PAGE EXCERPT:
DH aquired the “tombstone/cornerstone” in 1983. Fueled by rising oil prices Texas was booming. Houses couldn’t be built fast enough for the oil executives of Houston and Dallas. Rustic, weathered & aged bricks were especially-desired building materials  for newly rich oilmen wanting  to look like old money. Which meant the former I.O.O.F. Lodge in Windfall, Indiana, three layers deep in bricks, was coming down.

A contractor was hired. Teenage workers and kids started cleaning up the bricks, brick by brick, for fifteen cents a brick. During the painfully slow and tedious procedure, Sarah’s perfectly carved tombstone was found on the other side of the building’s I.O.O.F. embellished cornerstone. The contractor, a friend of DH’s, had no use for it.  He thought my husband might want it.

DH did.

 And now I am on a quest. I am trying to find out everything I can about Sarah Jane Orem Cole and the people who took her tombstone.

The “1850 Federal Census” listed Sarah Jane as a 15 year old living in Prairie township in Tipton County, Indiana. She shared her home with her father, Josiah Orem, 43, her mother, Ann, 34, two sisters and four brothers.

Originally part of the Miami Reservation, much of Tipton County was not opened up to settlers until 1847. In their early years in Prairie township, Sarah Jane’s family would have depended very largely upon game for their chief substinence.

PROVIDED RECORDS:
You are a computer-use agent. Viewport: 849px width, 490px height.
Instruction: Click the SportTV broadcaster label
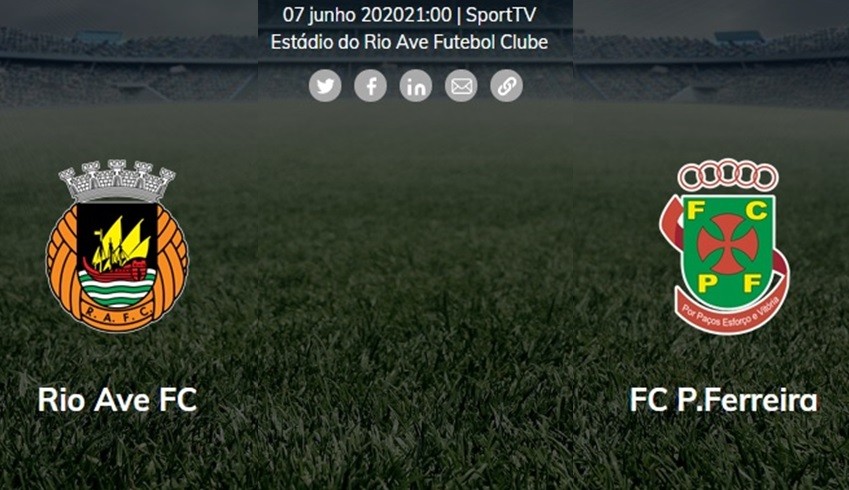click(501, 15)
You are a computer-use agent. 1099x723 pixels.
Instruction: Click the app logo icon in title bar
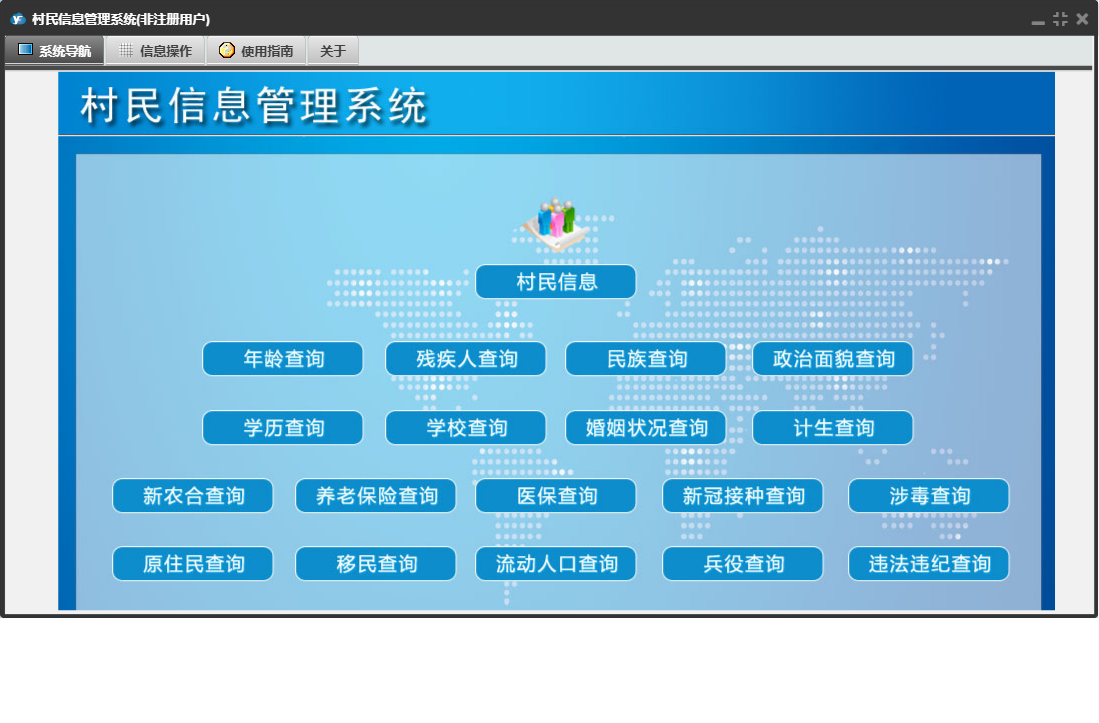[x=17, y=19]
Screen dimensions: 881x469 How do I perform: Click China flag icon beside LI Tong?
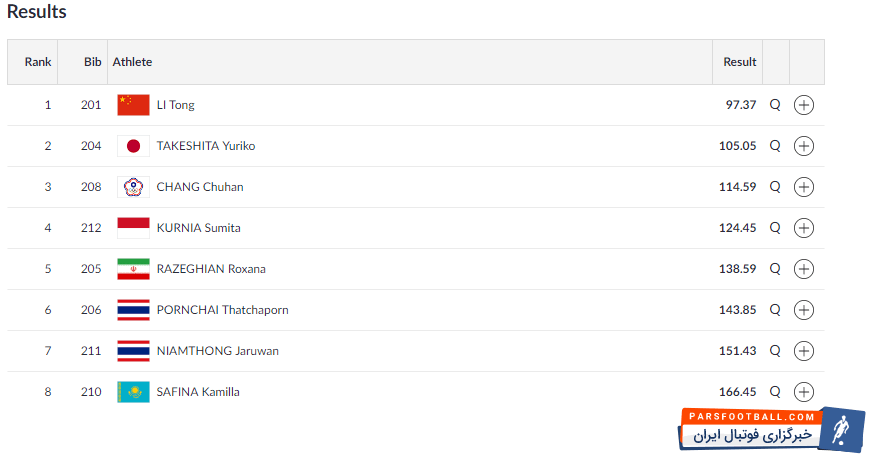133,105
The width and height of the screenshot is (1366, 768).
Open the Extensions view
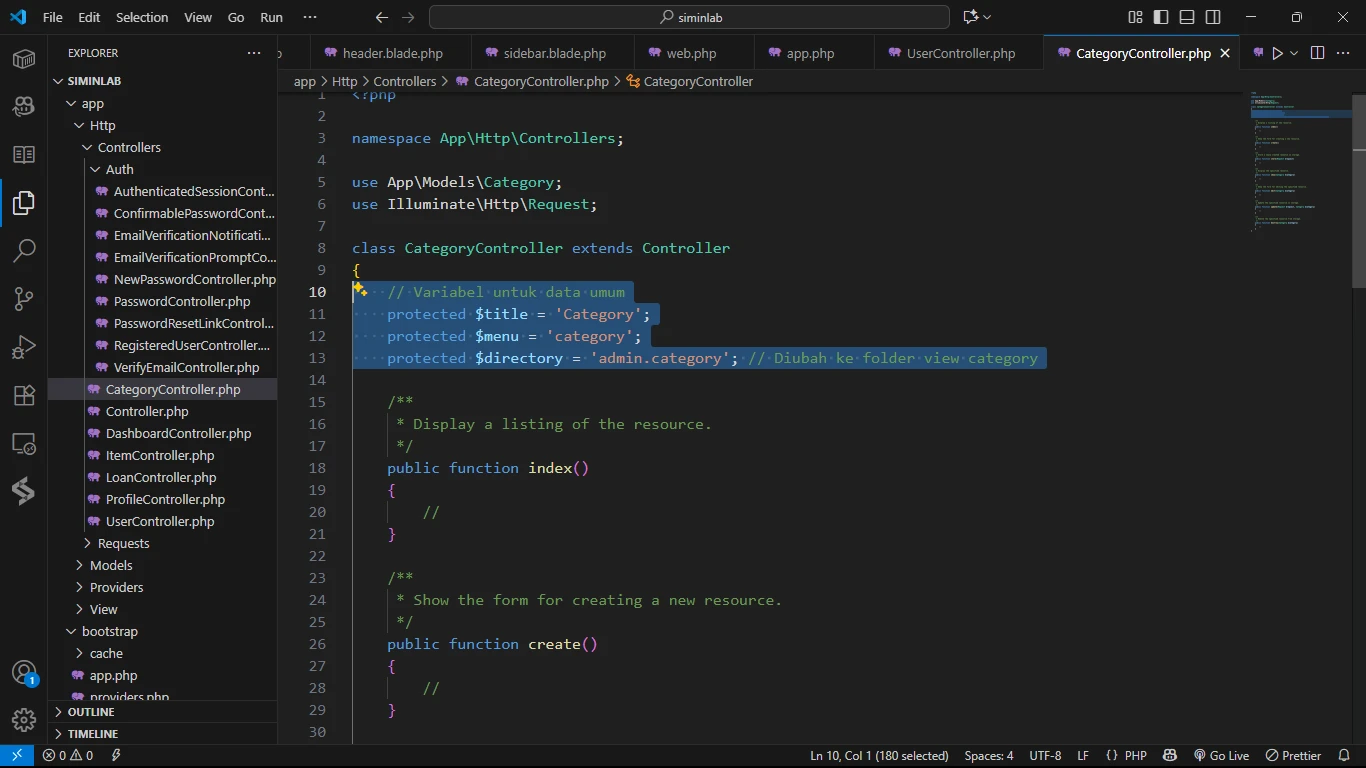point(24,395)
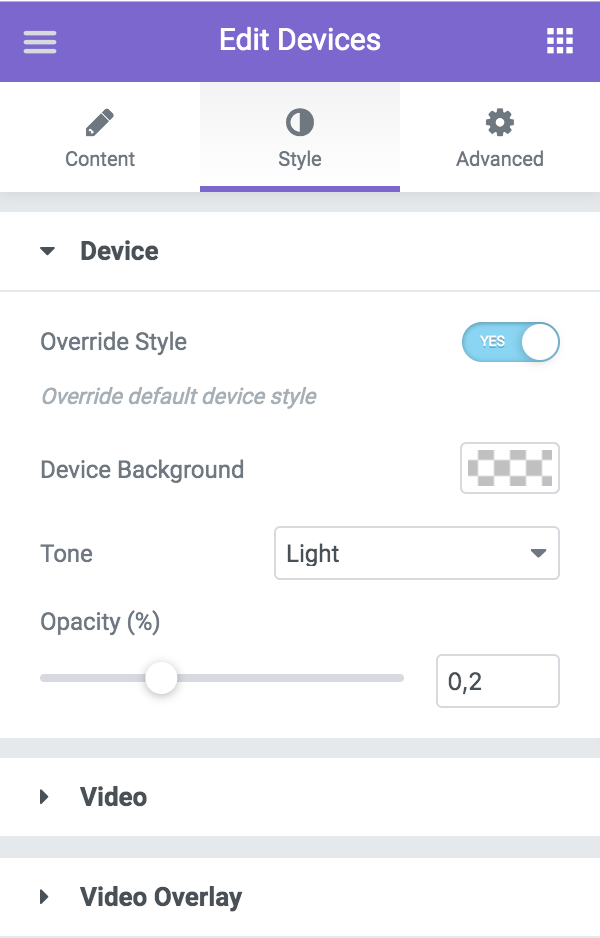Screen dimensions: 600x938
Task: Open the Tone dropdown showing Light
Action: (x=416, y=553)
==
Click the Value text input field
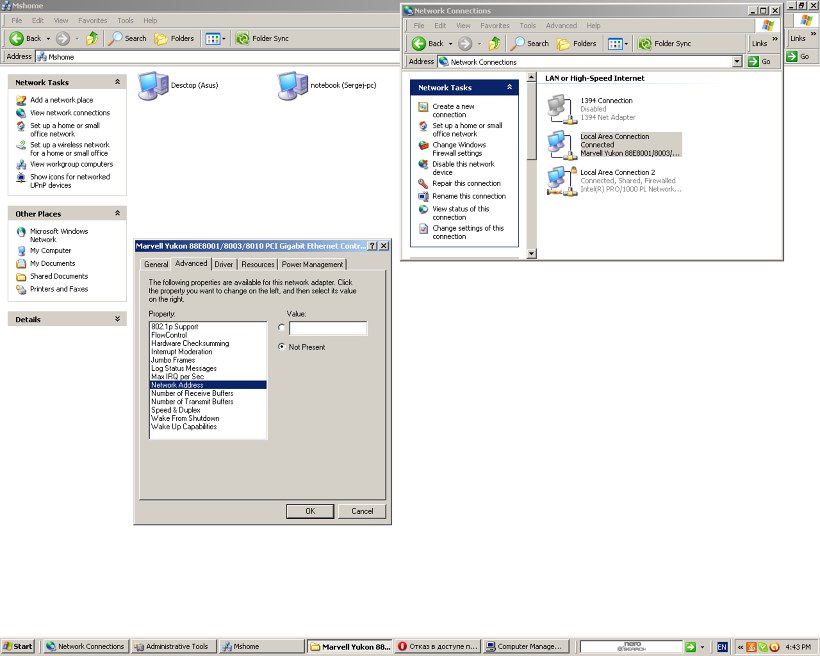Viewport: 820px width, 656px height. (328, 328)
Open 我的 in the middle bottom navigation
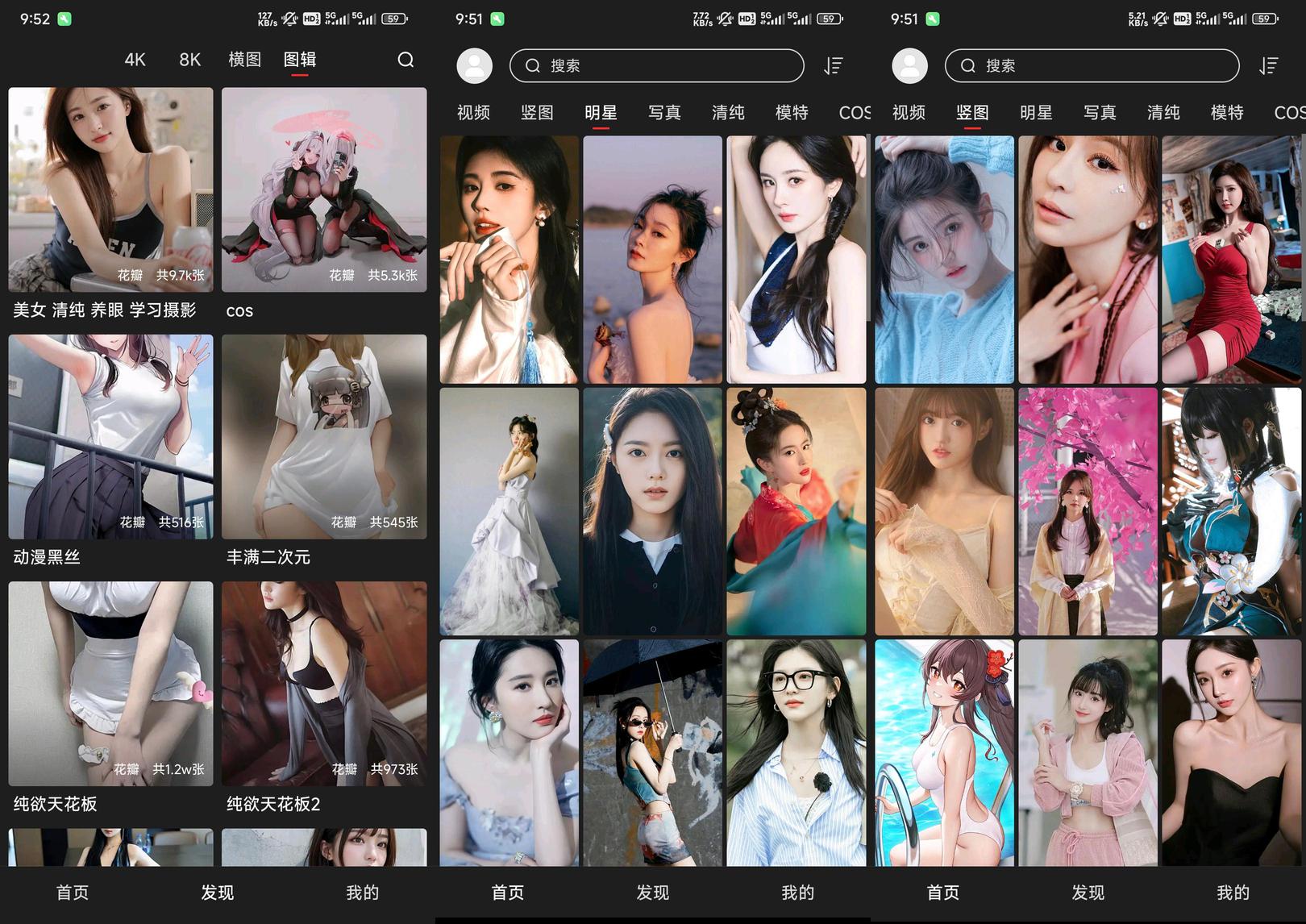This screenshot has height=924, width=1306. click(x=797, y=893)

INSTRUCTIONS TO FOLLOW:
Copy out the entire passage above about Sarah Jane Orem Cole's tombstone word for word.

TASK RESPONSE:
DH aquired the “tombstone/cornerstone” in 1983. Fueled by rising oil prices Texas was booming. Houses couldn’t be built fast enough for the oil executives of Houston and Dallas. Rustic, weathered & aged bricks were especially-desired building materials  for newly rich oilmen wanting  to look like old money. Which meant the former I.O.O.F. Lodge in Windfall, Indiana, three layers deep in bricks, was coming down.

A contractor was hired. Teenage workers and kids started cleaning up the bricks, brick by brick, for fifteen cents a brick. During the painfully slow and tedious procedure, Sarah’s perfectly carved tombstone was found on the other side of the building’s I.O.O.F. embellished cornerstone. The contractor, a friend of DH’s, had no use for it.  He thought my husband might want it.

DH did.

 And now I am on a quest. I am trying to find out everything I can about Sarah Jane Orem Cole and the people who took her tombstone.

The “1850 Federal Census” listed Sarah Jane as a 15 year old living in Prairie township in Tipton County, Indiana. She shared her home with her father, Josiah Orem, 43, her mother, Ann, 34, two sisters and four brothers.

Originally part of the Miami Reservation, much of Tipton County was not opened up to settlers until 1847. In their early years in Prairie township, Sarah Jane’s family would have depended very largely upon game for their chief substinence.